Austin Monitor: TravCo sees dramatic rise in child welfare cases, associated costs

As published by the Austin Monitor July 3, 2014. The original story (paywall) is reproduced here for portfolio purposes only. 

Travis County spent $2,466,295 in private attorney’s fees during FY 2013 due to the rising number of child abuse and neglect legal cases filed in the region.

According to a joint report conducted by the County’s Justice and Public Safety Divisions, the number of cases has grown rapidly over the past six years. Due to the growing caseloads, County Executive Roger Jefferies told Travis County Commissioners Tuesday that attorneys with the Office of Child Representation and the Office of Parental Representation have maxed out the number of caseloads they can work.

That, in turn, has pushed cases and county money to private attorneys. Since FY 2008, private attorney expenditures have risen 56.8 percent from $1,572,326. The total expenditures on legal fees, going to attorney in each office and to private attorneys, has rise 53 percent since FY 2008. Expenditures for FY 2013 CPS cases total $4,048,837.

To keep cases within the two offices, Jefferies recommended Tuesday to add two full-time paralegal employees – one for each office – to the FY 2015 budget request.

The two offices provide legal services to low-income families involved in Child Protective Services child abuse and neglect legal cases, as mandated by Texas Family Code. The offices were partially funded through a state grant from FY 2009 to FY 2011. County budgeted money now funds all indigent expenses. The two new positions would cost a combined $132,259 per year and allow attorneys in each office to take on an estimated 50 more caseloads.

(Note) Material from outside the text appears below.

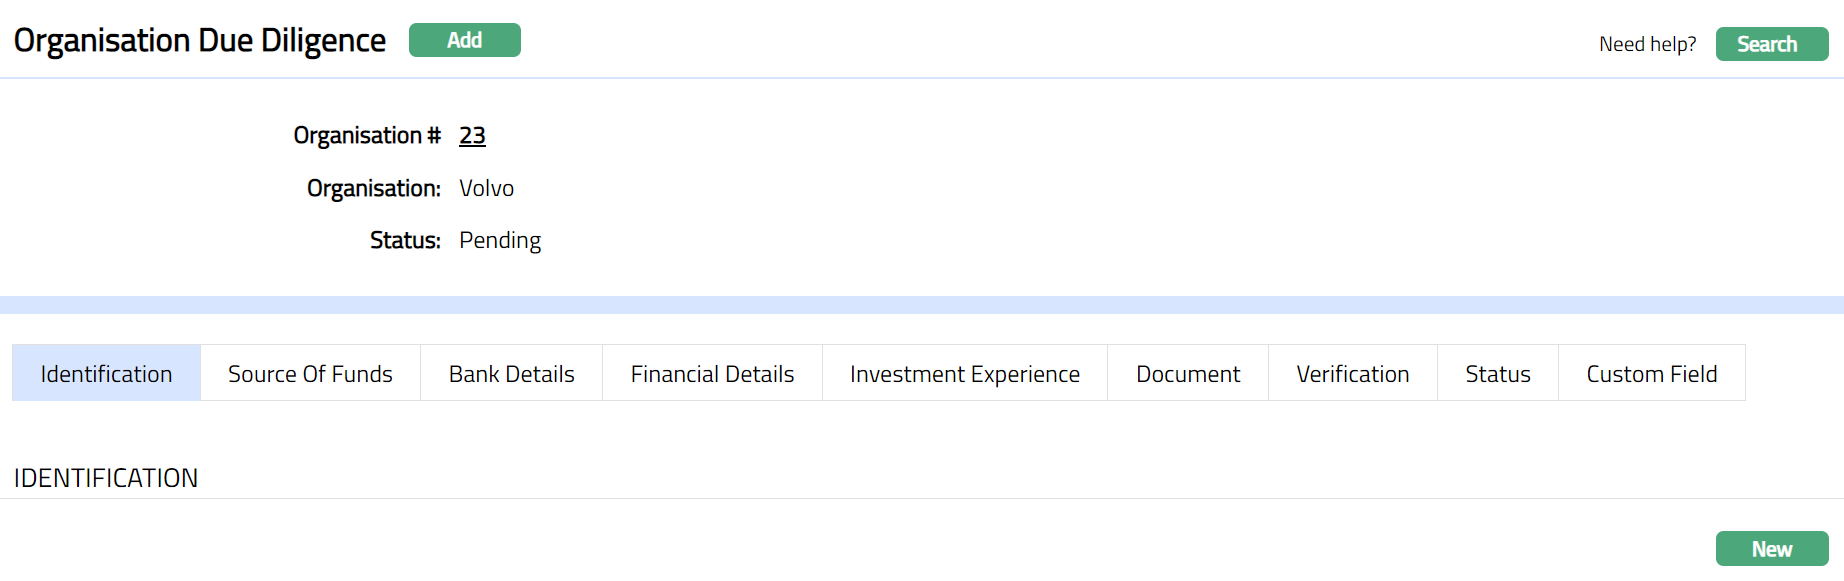
Task: Click the New button under Identification
Action: [x=1771, y=549]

126th District Court Judge Darlene Byrne, who hears most CPS cases in the Travis County Civil Family Court, said the new employees would make a huge difference.

“By having OCR and OPR on the child welfare side (of the courtroom) we’ve raised the quality of true representation across the board,” Byrne said. “These two offices are closed to me. Every case assignment that comes through my door today will have to have a private attorney appointed, and it’s been this way for a while, simply because they are at maximum capacity.”

The money for the two positions was earmarked, or set aside in the allocated reserve budget, for the FY2014, but the Commissioner’s Court requested a cost driver report be completed before moving ahead with the positions, to gauge the impact of caseloads and expenditures.

The report looked at all indigent civil defense court cases from 2008 to 2013. This included juvenile cases, CPS mediations and cases involving contempt of court-ordered child support, but CPS legal cases were the main cost driver, accounting for 84 percent of all caseloads.

In 2009, when a state grant created the child and parent representation offices, Jefferies said Travis County had 1,777 confirmed abuse and neglect cases; in 2013, the number of cases rose to 2,645. Already for this fiscal year up to Feb. 2, 2014, there have been a confirmed 940 child abuse and neglect cases. In 2013, both offices had a combined 464 CPS cases assigned, up 61.7 percent from 2008 when they had 287 (before the creation of the two offices).

In Texas, the rate of confirmed victims of child abuse and neglect cases per 1,000 children in the state dropped considerably from FY 2009 to FY 2012, but it is on the rise again. In 2009, 10.5 out of 1,000 children had cases. In 2012 that number dropped 9.1 per 1,000 children. However, FY 2013 rose to 9.3 per 1,000 children, or 66,398 total confirmed abuse and neglect cases.

Jefferies said the rise in Travis County caseloads is due to an overall increased child population in Texas, increased economic distress and changes in child welfare laws. There’s an anticipated growth in caseloads in the future, but Jefferies told the Monitor he’d leave that to the statisticians, who’ve been hired as part of a proposed new civil courthouse plan.

The court took no action on the request Tuesday, but the two positions will be discussed when the draft budget comes up for discussion at the end of July.

“I wanted to point out the condition of our community and our children,” Byrne said during the Tuesday discussion. “When you walk out on the street, one in four children are living in poverty in our county that we think is so affluent. It’s just something that raises my concern about our children’s welfare in Travis County. I want them to have good quality representatives for the parents and the children.”